▸ **ABOUT THIS EXERCISE**
Scan the data for "details" and copy the lines it appears in.

▸ **DATA SHOWN**

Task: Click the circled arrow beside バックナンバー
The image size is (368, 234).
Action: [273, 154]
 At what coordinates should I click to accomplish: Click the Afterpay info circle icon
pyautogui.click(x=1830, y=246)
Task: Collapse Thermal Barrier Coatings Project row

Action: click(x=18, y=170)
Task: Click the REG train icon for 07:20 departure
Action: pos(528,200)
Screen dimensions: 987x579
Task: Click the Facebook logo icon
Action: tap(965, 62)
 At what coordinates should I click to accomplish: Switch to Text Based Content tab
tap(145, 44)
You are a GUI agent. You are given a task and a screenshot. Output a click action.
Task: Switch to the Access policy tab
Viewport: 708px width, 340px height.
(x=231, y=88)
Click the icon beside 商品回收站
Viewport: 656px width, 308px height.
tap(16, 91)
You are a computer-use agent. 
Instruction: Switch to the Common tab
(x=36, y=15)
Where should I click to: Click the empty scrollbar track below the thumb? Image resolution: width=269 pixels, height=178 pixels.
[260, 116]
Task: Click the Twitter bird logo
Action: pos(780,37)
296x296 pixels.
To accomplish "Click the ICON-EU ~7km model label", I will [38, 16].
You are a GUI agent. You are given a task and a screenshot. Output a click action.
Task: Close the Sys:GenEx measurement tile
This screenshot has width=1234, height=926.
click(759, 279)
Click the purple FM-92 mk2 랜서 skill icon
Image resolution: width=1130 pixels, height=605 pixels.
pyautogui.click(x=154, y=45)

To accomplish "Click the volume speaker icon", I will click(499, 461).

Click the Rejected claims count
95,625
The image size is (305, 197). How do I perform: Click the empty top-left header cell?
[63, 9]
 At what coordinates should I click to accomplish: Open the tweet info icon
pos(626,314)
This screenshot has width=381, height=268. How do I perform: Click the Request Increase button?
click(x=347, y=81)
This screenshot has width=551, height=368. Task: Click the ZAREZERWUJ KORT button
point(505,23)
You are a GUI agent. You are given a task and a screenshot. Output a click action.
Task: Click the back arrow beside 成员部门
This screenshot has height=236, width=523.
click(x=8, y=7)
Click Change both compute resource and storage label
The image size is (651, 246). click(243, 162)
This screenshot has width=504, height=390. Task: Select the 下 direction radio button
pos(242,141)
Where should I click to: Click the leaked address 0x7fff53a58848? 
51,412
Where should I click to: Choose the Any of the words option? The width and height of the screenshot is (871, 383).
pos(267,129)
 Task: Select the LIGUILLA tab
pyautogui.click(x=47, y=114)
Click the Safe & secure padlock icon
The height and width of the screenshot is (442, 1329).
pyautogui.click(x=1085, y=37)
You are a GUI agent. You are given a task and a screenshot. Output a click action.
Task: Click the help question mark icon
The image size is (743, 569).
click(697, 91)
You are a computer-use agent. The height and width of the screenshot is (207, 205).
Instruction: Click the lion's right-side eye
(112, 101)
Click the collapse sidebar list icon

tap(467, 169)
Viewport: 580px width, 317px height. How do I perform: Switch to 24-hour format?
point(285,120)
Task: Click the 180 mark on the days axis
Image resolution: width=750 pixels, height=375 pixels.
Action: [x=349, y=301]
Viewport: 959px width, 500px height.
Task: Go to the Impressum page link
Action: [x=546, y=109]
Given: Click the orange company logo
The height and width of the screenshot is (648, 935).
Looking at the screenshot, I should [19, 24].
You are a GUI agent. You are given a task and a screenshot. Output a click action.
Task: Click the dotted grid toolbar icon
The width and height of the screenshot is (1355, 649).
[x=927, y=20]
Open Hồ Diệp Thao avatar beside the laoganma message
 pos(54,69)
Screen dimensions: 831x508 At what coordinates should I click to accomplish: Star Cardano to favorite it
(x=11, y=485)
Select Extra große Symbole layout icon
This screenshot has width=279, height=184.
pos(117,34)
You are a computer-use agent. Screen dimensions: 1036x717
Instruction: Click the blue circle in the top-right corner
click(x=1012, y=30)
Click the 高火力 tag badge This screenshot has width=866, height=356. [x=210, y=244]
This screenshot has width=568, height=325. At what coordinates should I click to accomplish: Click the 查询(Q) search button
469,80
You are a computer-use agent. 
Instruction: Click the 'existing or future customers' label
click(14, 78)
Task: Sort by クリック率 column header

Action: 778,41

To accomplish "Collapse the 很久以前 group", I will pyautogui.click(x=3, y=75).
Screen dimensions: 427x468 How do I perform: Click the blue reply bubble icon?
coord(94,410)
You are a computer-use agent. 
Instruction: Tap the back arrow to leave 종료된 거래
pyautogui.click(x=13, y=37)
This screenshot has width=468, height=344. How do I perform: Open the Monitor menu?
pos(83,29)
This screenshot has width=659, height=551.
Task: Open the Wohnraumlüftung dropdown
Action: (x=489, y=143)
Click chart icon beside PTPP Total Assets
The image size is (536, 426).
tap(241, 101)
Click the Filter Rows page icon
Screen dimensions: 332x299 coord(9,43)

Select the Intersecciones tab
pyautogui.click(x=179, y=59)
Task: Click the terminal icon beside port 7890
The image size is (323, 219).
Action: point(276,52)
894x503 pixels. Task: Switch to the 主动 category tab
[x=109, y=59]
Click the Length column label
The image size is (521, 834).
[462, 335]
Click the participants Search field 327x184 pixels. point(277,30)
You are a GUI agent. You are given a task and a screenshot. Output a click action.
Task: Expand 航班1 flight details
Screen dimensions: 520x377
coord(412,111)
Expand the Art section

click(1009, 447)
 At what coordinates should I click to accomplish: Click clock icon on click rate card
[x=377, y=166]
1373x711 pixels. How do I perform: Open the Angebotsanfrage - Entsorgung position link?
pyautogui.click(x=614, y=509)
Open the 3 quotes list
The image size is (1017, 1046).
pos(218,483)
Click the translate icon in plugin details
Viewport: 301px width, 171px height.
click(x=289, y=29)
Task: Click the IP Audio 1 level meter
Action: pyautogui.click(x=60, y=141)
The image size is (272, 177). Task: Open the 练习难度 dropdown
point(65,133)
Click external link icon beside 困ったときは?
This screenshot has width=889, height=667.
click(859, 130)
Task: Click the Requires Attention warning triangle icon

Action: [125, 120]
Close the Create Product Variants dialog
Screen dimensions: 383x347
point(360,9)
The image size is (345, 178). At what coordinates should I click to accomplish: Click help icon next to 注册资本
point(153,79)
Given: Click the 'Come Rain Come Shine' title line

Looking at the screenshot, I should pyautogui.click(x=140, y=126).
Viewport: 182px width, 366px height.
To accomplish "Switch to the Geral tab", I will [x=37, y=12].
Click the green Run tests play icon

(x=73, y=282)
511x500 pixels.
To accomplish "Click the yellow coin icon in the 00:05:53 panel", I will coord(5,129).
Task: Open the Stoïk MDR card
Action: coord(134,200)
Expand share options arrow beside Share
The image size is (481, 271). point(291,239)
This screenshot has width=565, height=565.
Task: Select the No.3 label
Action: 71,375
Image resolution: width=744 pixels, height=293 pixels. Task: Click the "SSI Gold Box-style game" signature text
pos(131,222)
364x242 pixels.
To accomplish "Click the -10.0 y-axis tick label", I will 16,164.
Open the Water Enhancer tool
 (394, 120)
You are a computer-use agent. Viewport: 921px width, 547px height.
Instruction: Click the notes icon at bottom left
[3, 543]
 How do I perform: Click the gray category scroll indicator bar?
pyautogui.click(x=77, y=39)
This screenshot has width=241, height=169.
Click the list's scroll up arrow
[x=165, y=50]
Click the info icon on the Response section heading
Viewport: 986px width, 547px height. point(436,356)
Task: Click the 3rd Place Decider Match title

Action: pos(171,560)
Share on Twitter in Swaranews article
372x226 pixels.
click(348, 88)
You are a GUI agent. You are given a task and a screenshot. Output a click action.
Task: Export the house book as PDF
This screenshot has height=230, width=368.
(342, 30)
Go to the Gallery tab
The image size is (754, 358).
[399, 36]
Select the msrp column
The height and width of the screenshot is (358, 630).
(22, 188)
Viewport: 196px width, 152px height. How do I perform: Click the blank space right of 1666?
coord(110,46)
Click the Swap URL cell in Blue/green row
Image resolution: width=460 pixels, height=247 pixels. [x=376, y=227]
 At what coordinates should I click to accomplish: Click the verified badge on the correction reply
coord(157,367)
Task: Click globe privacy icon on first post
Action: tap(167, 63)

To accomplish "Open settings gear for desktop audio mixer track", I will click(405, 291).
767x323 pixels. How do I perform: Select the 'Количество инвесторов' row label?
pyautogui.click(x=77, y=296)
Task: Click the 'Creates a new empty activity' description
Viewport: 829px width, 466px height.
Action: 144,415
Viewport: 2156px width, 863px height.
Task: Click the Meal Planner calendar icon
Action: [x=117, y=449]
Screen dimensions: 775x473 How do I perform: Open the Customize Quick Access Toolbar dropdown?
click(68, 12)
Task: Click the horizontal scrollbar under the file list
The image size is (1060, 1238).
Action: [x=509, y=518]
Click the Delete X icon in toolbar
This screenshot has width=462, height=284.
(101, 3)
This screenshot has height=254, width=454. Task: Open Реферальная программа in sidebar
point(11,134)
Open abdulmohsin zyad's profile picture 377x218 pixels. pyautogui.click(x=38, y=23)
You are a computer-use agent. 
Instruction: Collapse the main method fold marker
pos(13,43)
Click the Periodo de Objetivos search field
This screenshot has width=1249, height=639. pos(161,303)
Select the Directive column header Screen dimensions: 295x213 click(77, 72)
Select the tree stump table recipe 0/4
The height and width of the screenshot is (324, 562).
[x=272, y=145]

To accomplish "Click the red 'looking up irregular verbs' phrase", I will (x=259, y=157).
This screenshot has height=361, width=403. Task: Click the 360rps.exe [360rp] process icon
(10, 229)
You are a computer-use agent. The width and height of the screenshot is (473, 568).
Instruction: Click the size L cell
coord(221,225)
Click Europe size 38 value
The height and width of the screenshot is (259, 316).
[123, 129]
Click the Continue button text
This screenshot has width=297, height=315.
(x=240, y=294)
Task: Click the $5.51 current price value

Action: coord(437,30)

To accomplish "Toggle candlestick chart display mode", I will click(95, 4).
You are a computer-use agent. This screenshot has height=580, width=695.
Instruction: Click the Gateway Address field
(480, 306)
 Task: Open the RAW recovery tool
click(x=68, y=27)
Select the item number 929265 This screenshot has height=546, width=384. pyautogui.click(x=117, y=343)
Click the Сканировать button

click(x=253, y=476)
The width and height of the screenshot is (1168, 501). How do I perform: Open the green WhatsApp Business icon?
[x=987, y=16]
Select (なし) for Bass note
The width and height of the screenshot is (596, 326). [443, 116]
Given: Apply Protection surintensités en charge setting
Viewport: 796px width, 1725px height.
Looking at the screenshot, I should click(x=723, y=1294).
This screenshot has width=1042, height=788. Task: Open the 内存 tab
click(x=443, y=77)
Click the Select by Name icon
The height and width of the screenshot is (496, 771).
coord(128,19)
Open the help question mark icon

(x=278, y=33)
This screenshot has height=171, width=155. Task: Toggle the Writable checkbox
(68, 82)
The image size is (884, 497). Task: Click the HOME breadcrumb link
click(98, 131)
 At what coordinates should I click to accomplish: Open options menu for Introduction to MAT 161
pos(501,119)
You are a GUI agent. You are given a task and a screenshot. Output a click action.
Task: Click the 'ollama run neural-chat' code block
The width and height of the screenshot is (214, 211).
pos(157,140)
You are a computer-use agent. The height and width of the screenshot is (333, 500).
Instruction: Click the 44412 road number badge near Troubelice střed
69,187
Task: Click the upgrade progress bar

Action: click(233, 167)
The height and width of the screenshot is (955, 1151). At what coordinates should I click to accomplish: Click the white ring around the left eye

▸ **OUTPUT BELOW**
Task: Expand 航班1 flight details
Click the translate icon in plugin details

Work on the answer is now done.